L’amicizia, il rispetto, certo reciproco, non impedirono a Salvemini osservazioni critiche sul concetto che il Rosselli formulò di “socialismo liberale”, per anni definito ossimoro non accettabile in quei tempi roventi di lotte socialiste, operaie e contadine che non potevano non antagonizzare un fascismo erede dell’appassito e forse decrepito liberalismo di facciata risorgimentale ormai appassita e fatto anche di misture corruttive e impresentabili figuri.

Ma Rosselli, con il concerto del fratello e la sua appassionata mano sulla spalla, fece di più. Identificò nella possibile convergenza politica antifascista delle classi, il metodo che diventasse arma da usare contro la dittatura. Quasi che pensasse che malgrado l’ossimoro, l’unico antagonista non potesse che essere, quasi antidoto, un liberalismo sociale, solidale, socialista. Il dibattito si inscrive poi nelle vicende del 1921, da Livorno fino all’uscita dei riformisti turatiani e la formazione del PSU. A Torino Rosselli incontra Piero Gobetti il quale intravedeva un lungo periodo buio di tirannide da radere al suolo, non per lenta erosione ma per lotta diretta, anche cruenta e senza prigionieri, mentre Carlo pensava a una risposta al tiranno nell’immediato. Il delitto Matteotti nel 1924 colpisce duramente anche il nostro ventitreenne che aderisce al PSU e, all’inizio del 1925 insieme a Nello e a Salvemini dà vita al foglio clandestino Non mollare, poi chiuso dagli squadristi.

Dopo aver favorito l’espatrio di Turati, dopo il confino a Lipari e Ustica, ripara in Francia e, assieme a Lussu, Salvemini, Alberto Tarchiani costituisce il movimento Giustizia e libertà (GL), organizzazione dalla connaturata scelta repubblicana e da una prospettiva insurrezionale, quindi non così accomodante. Ma i contrasti con Salvemini ne dettarono l’allontanamento di questi quando si profilò uno schema antifascista largo, dalla Concentrazione all’apertura ai comunisti.

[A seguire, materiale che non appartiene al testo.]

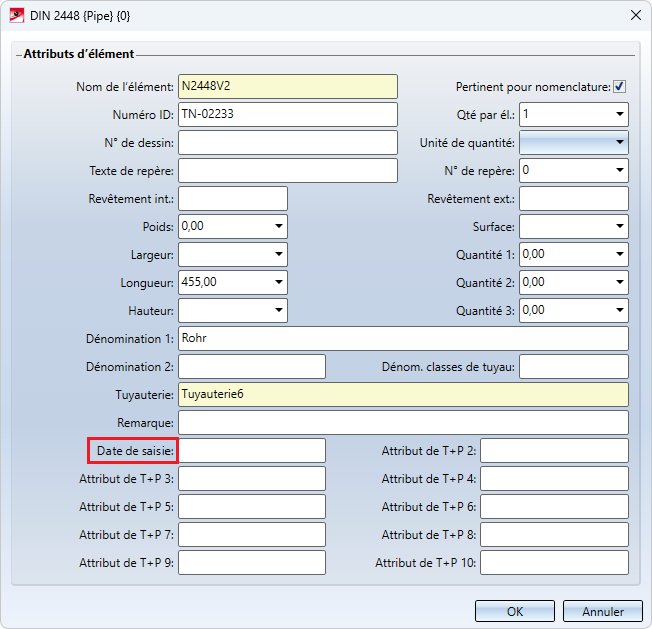The height and width of the screenshot is (629, 652).
Task: Toggle Pertinent pour nomenclature checkbox
Action: click(620, 87)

La rottura con un passato moderato e forse incerto si nota da un passaggio di una lettera a Salvemini, che risale al febbraio 1936, nello scenario etiopico e della successiva proclamazione dell’Impero. «Noi siamo i fuorilegge, i traditori della patria fascista e anche della vecchia patria tout court» (Fra le righe, 2009, p. 269). Quell’anno John Maynard Keynes dà alle stampe la “Teoria Generale” con la sua svolta in tema di macroeconomia e ripudio dell’ancoramento alla moneta aurea, con il ruolo dell’investimento pubblico quale strumento di lotta al fallimento del monopolio e queste idee vengono recepite a Londra, in un suo viaggio, dallo stesso Rosselli. Lo raggiunge poi in Francia Nello e il 9 giugno vengono sopraffatti da un agguato di cagoulards, affiliati della “Cagoule”, gruppo eversivo della destra francese, verosimilmente assoldati dal fascismo italiano, come avvenuto per Matteotti, quasi una replica di quell’assassinio. Questa volta sono due, colpiti a morte con arma da fuoco, con una volontarietà spietata e predeterminata.

Non è solo la ricorrenza del 9 giugno a farci ricordare i Rosselli, quanto la loro appartenenza ad una famiglia ebraica “classe eletta” di alto rilievo morale e intellettuale, la loro ricerca costante della filosofia politica, dell’etica della governance, della ricerca di ogni possibile spunto per riaffermare i concetti di Giustizia senza la quale non vi è Libertà, come Piero Calamandrei scrisse in una sua mai dimenticata opera. L’intellettualità scientifica al servizio della politica. Matteotti è in ottima compagnia!

Biblio

Moretti M. Carlo Rosselli. Treccani 2017

Per i carteggi: Dall’esilio. Lettere alla moglie 1929-1937, a cura di C. Casacci, Firenze 1997; I Rosselli. Epistolario familiare 1914-1937, a cura di Z. Ciuffoletti, Milano 1997; e il fondamentale Fra le righe. Carteggio fra C. R. e Gaetano Salvemini, a cura di E. Signori, Milano 2009.